중앙데일리

Words don’t halt won’s free fall

Kospi sheds 66.9 points, marking the largest drop since the 1990s crisis  PLAY AUDIO

Oct 09,2008
Foreign currency dealers react as they monitor a screen displaying exchange rates between the U.S. dollar and the Korean won at Korea Exchange Bank (KEB) in Seoul yesterday. [REUTERS]

The Korean government’s stated determination to contain the won’s decline against the greenback had little apparent effect on trading yesterday.

Even after President Lee Myung-bak warned against dollar hoarding yesterday, the won tumbled to a decade low and the benchmark Kospi plunged to 1,286.69, a level unseen in more than two years.

“People continue buying up dollars as dollars get scarcer,” said Lee. “There seem to be some companies and people who think that if they hold dollars then the dollar will strengthen and they’ll profit. But you’re not supposed to pursue personal greed when your country is having difficult times.

“Amid economic hardships, we expect to see profits in exports in October, November and December.

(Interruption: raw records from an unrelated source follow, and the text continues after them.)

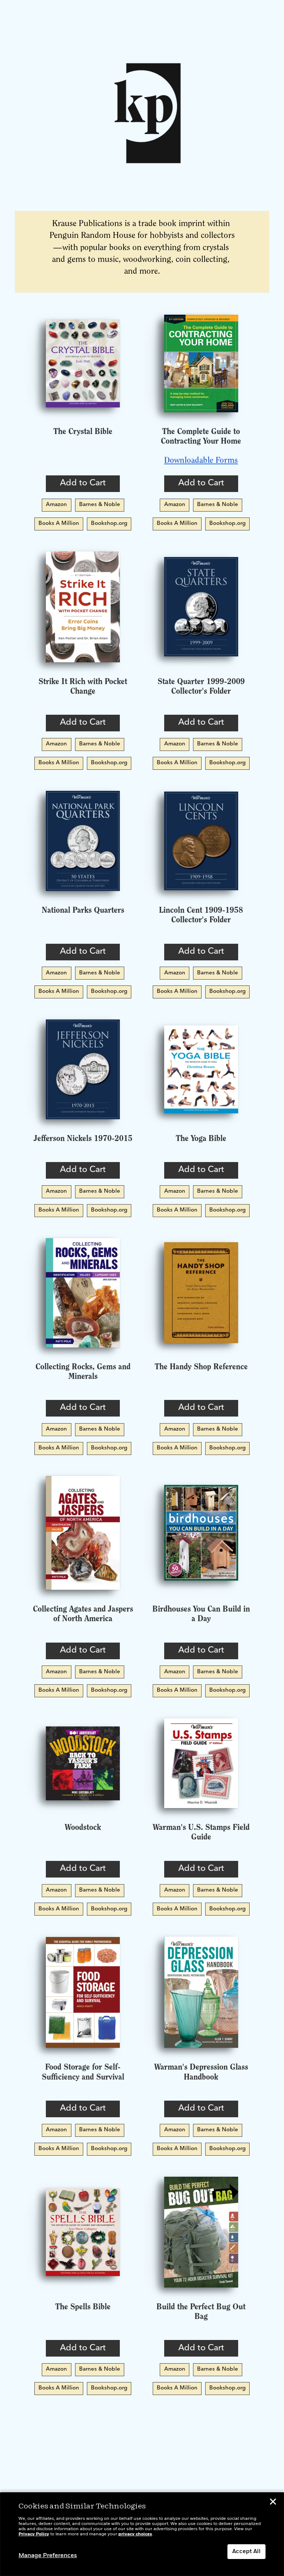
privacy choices (135, 2534)
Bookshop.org (109, 523)
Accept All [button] (246, 2552)
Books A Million (58, 523)
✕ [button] (272, 2503)
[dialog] (142, 2534)
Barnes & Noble (99, 505)
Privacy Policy (33, 2534)
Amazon (56, 505)
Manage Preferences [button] (47, 2556)
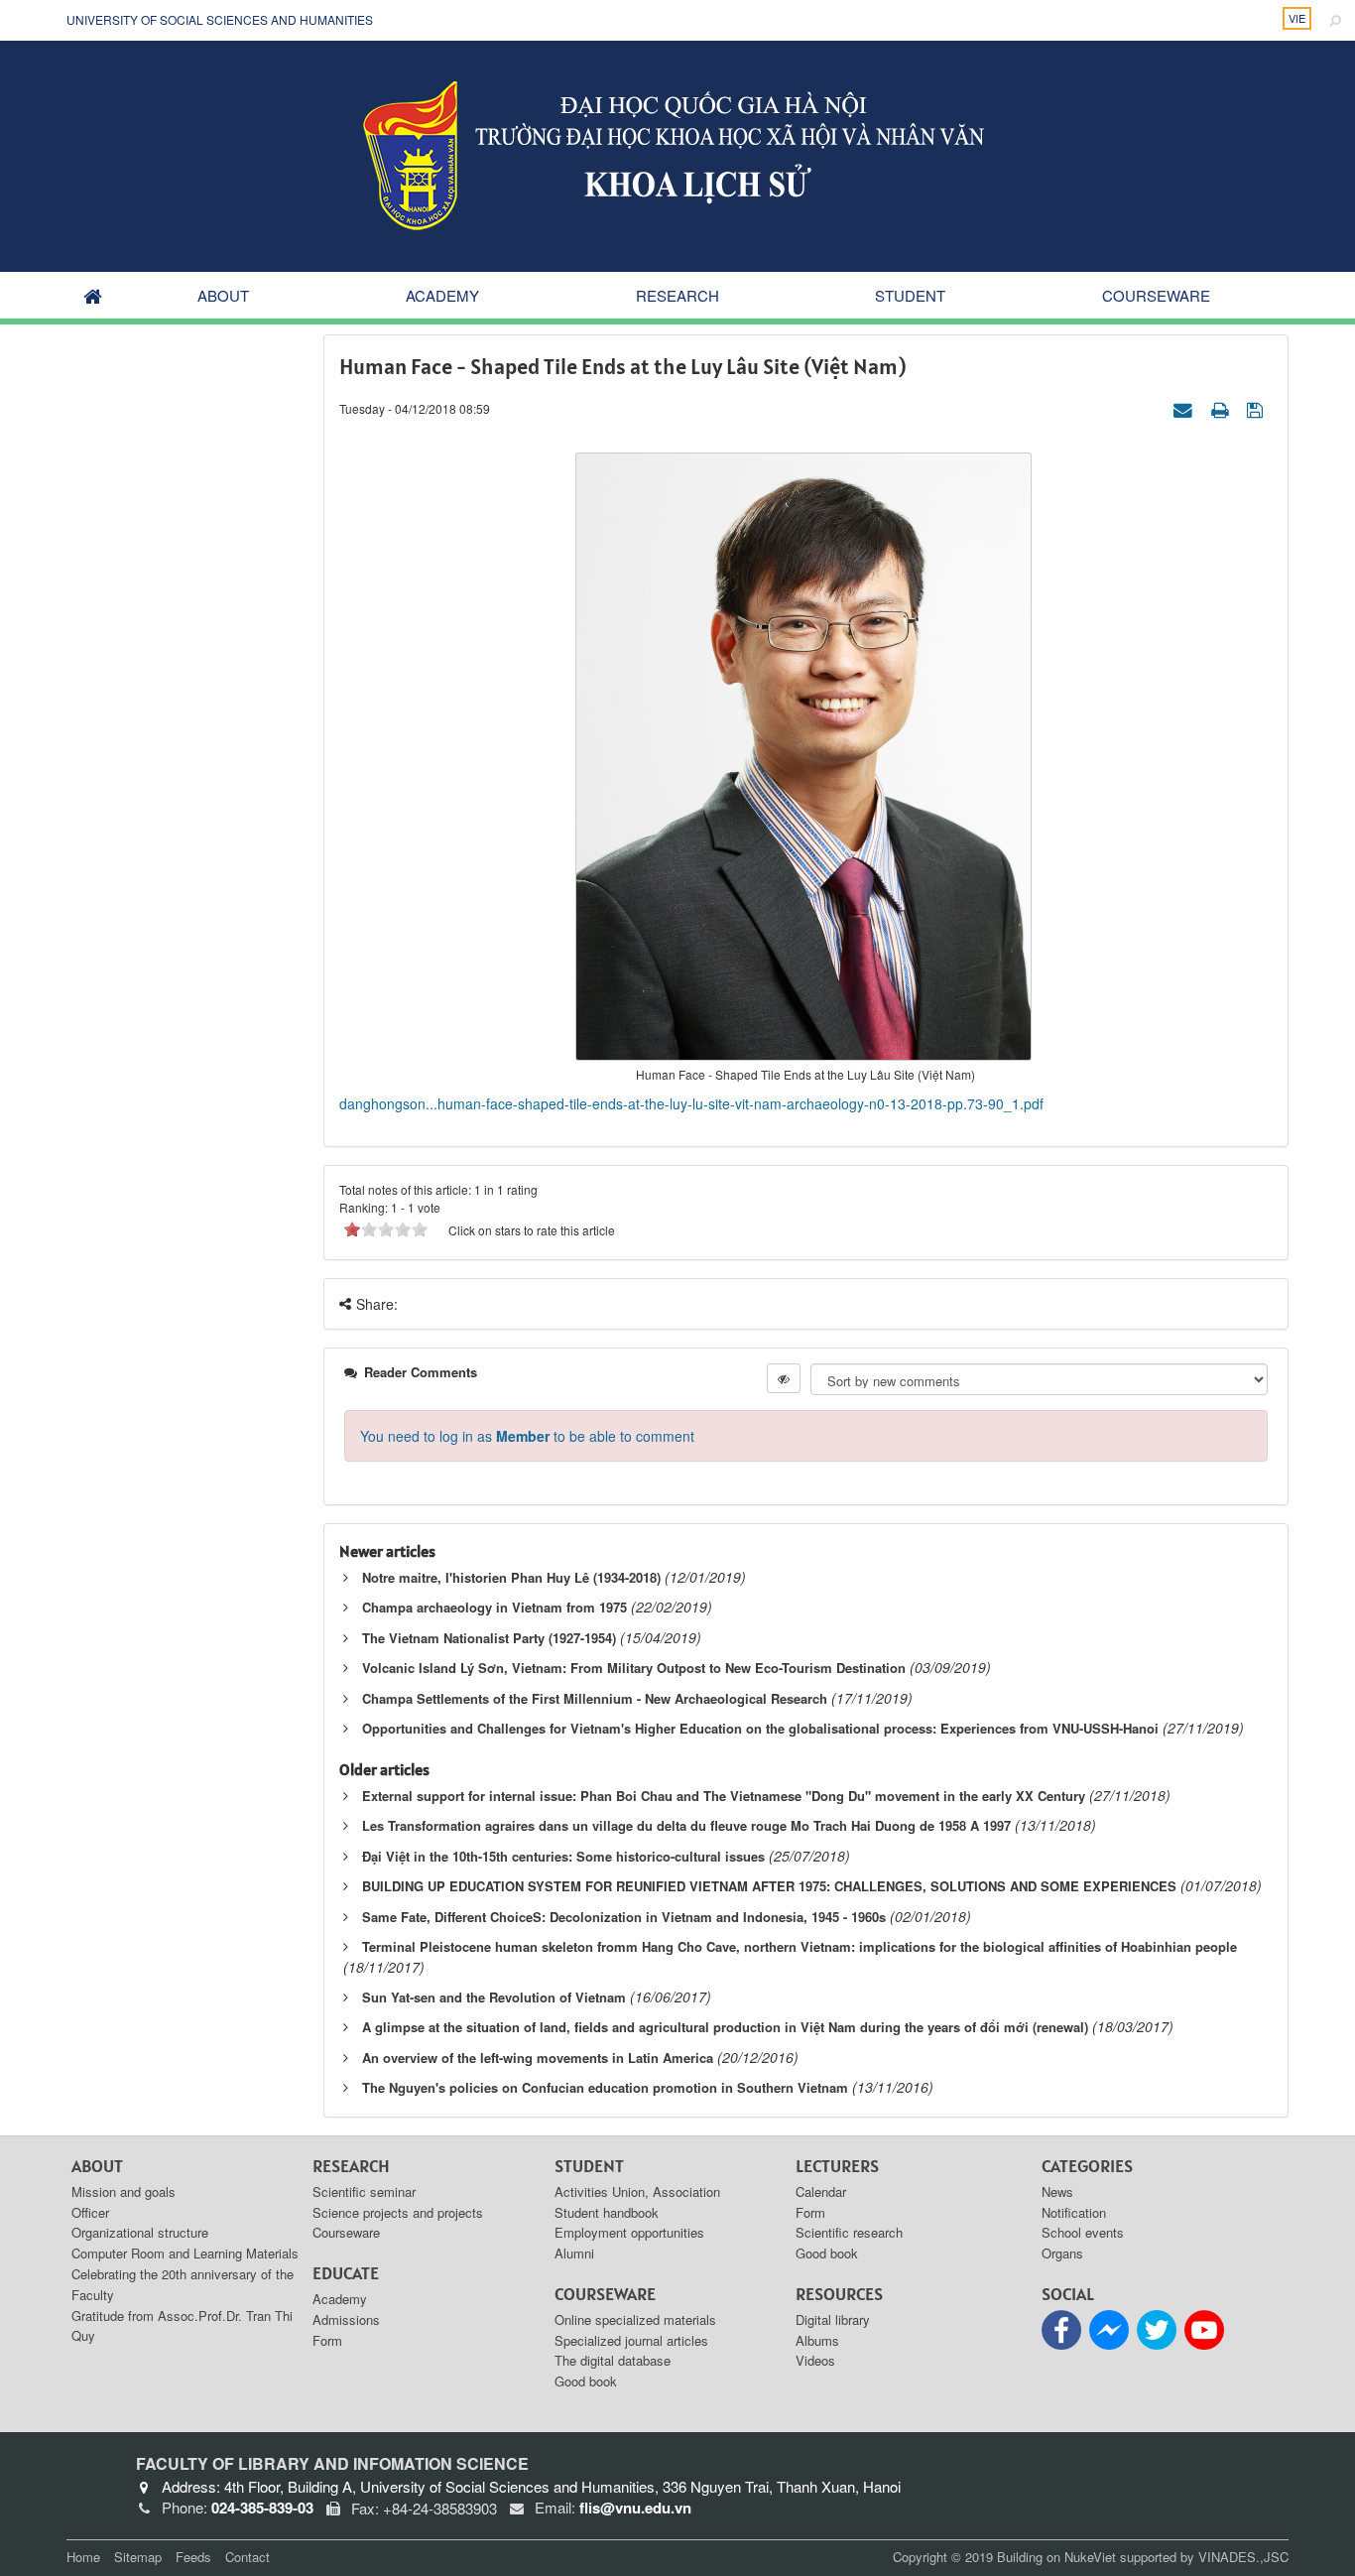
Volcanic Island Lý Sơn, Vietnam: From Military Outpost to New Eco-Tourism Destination (634, 1667)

There won’t be another foreign exchange crisis, and the people must trust the government and they should not be fearful,” the president said.

A day after the Finance Ministry announced it was mulling a variety of contingency plans to calm the nation’s foreign exchange market, the Financial Supervisory Service said it would investigate allegations that some currency dealers were violating trading rules.

The FSS said it will receive findings from local lenders until Friday and may conduct investigations on the spot, if necessary.

Finance Minister Kang Man-soo said during a National Assembly hearing on Tuesday “the government understands that there are quite a number of speculative forces or speculative factors in the recent foreign exchange market.” He specifically mentioned conglomerates, saying some of them were trying to profit by holding on to the foreign currency earned from exports.

Despite government efforts, media reports that North Korea is developing nuclear warheads for use on missiles further fanned market concerns yesterday, sending the Kospi down 79.41 points, or 5.8 percent, to 1,286.69.

The daily change marked the largest fall since Aug. 6, 1998. Foreigners continued their net selling for six consecutive trading days, unloading 82.1 billion won ($58.9 million) worth of shares yesterday. In a single day, the combined market cap of 44.8 trillion won in both the Kospi and the secondary Kosdaq vanished.

Hit hard by foreigners fleeing the country, coupled with the ongoing financial turmoil sweeping the globe, the Korean won has depreciated 32.9 percent against the dollar from the end of last year, making it the worst performer among major currencies.

“Now the currency market has reached a point where it is meaningless to predict how far down the won could go.

Parties putting dollars on sale have disappeared and only those that are willing to buy are around, which is quite abnormal,” said a market analyst.

In the local currency market, the daily trading volume of dollars averaged around $5.5 billion from Oct. 2 to 7, a period when the won showed an especially steep decline against the dollar. That amount is 30 percent smaller than the daily average trading size of $8 billion in September.

Uncertainties surrounding the Korean currency have spurred more people to send money abroad. According to industry sources yesterday, dollars sent overseas through Korea Exchange Bank stood at $32 million on Oct. 6 (Monday), more than double the amount in the previous trading day of Oct. 2 (last Thursday). Markets were closed last Friday. The amount of won converted into dollars at the KEB counters tallied $12 million on Oct. 1, followed by $17 million on Oct. 2. and $23 million on Oct. 6.

Bank official said customers had been delaying overseas remittances expecting that the won would rebound after the so-called September crisis rumors abated. But they rushed to send dollars as the won moved further downward, sinking 45.5 versus the dollar to 1,269 on Monday.